Rows of pointing data:
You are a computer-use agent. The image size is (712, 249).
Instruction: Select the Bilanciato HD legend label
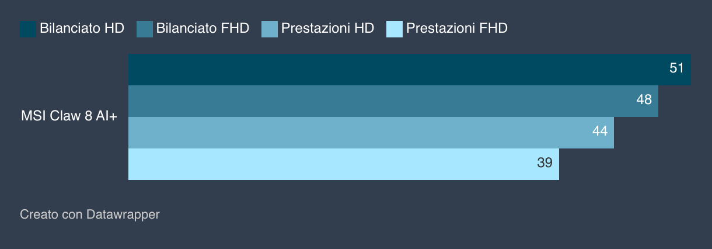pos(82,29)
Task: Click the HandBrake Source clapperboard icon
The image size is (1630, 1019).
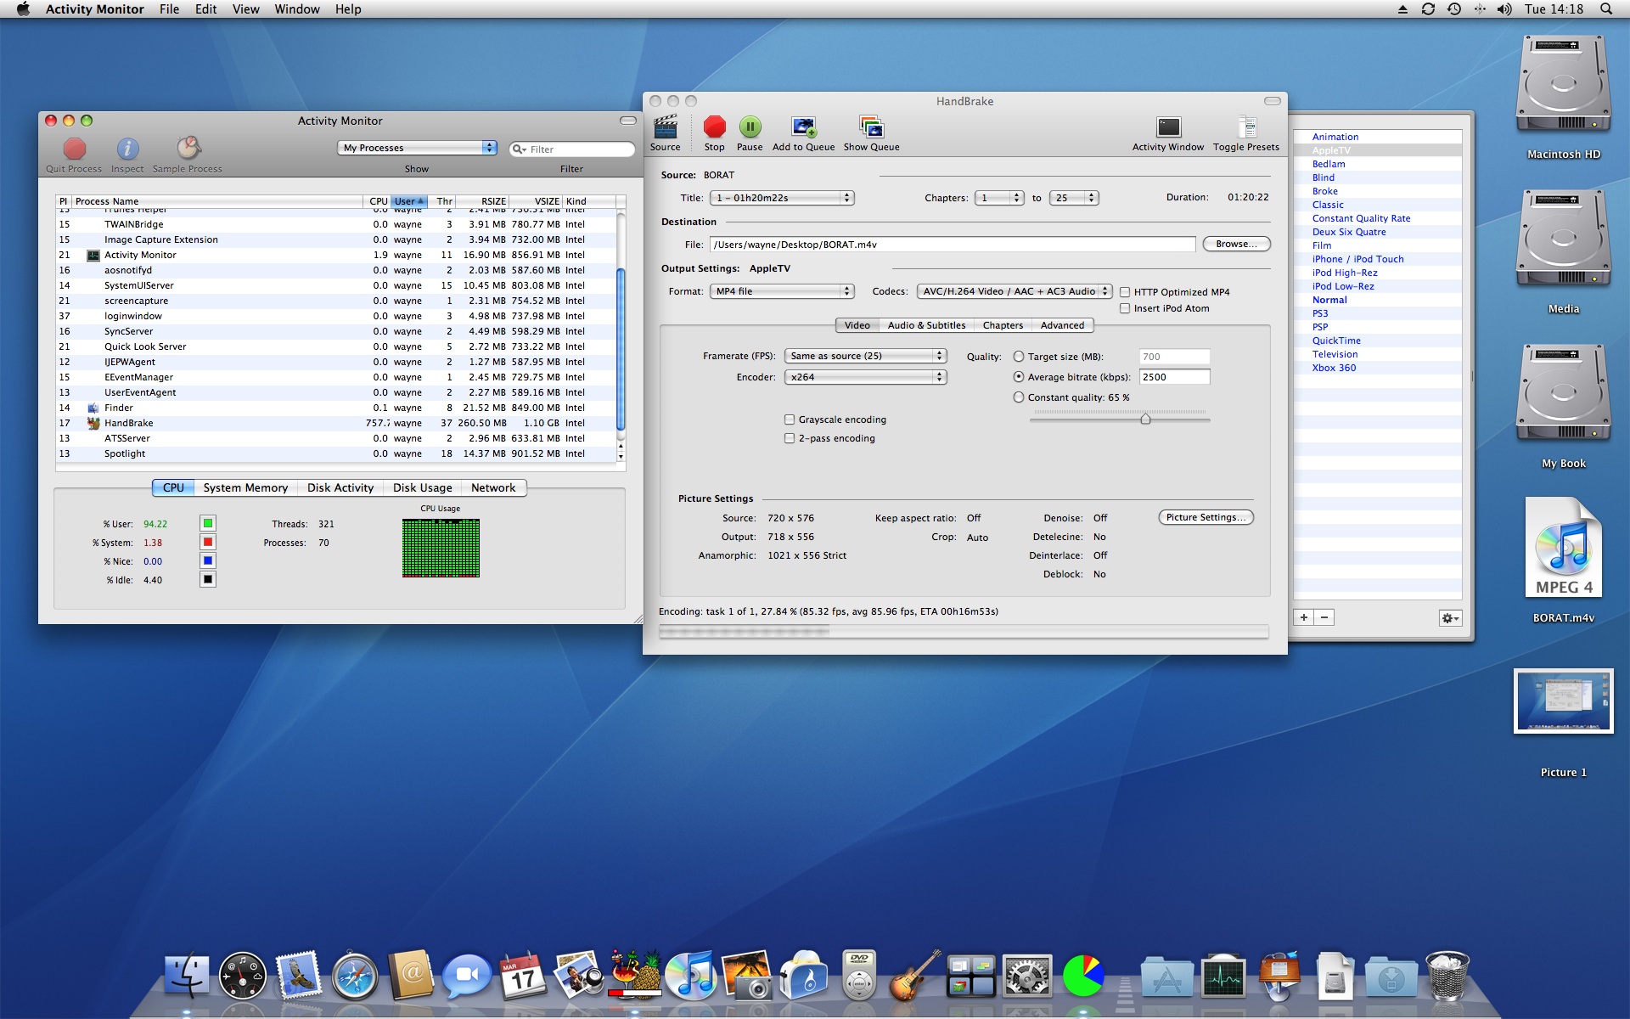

WHAT YOU HAVE TO DO: Repeat the lines above word for word, but leave out the pictures.

EXPECTED ANSWER:
You are a computer-use agent. The image size is (712, 249).
Instruction: Select the Bilanciato HD legend label
pos(82,29)
Task: Click the HandBrake Source clapperboard icon
The image size is (1630, 1019).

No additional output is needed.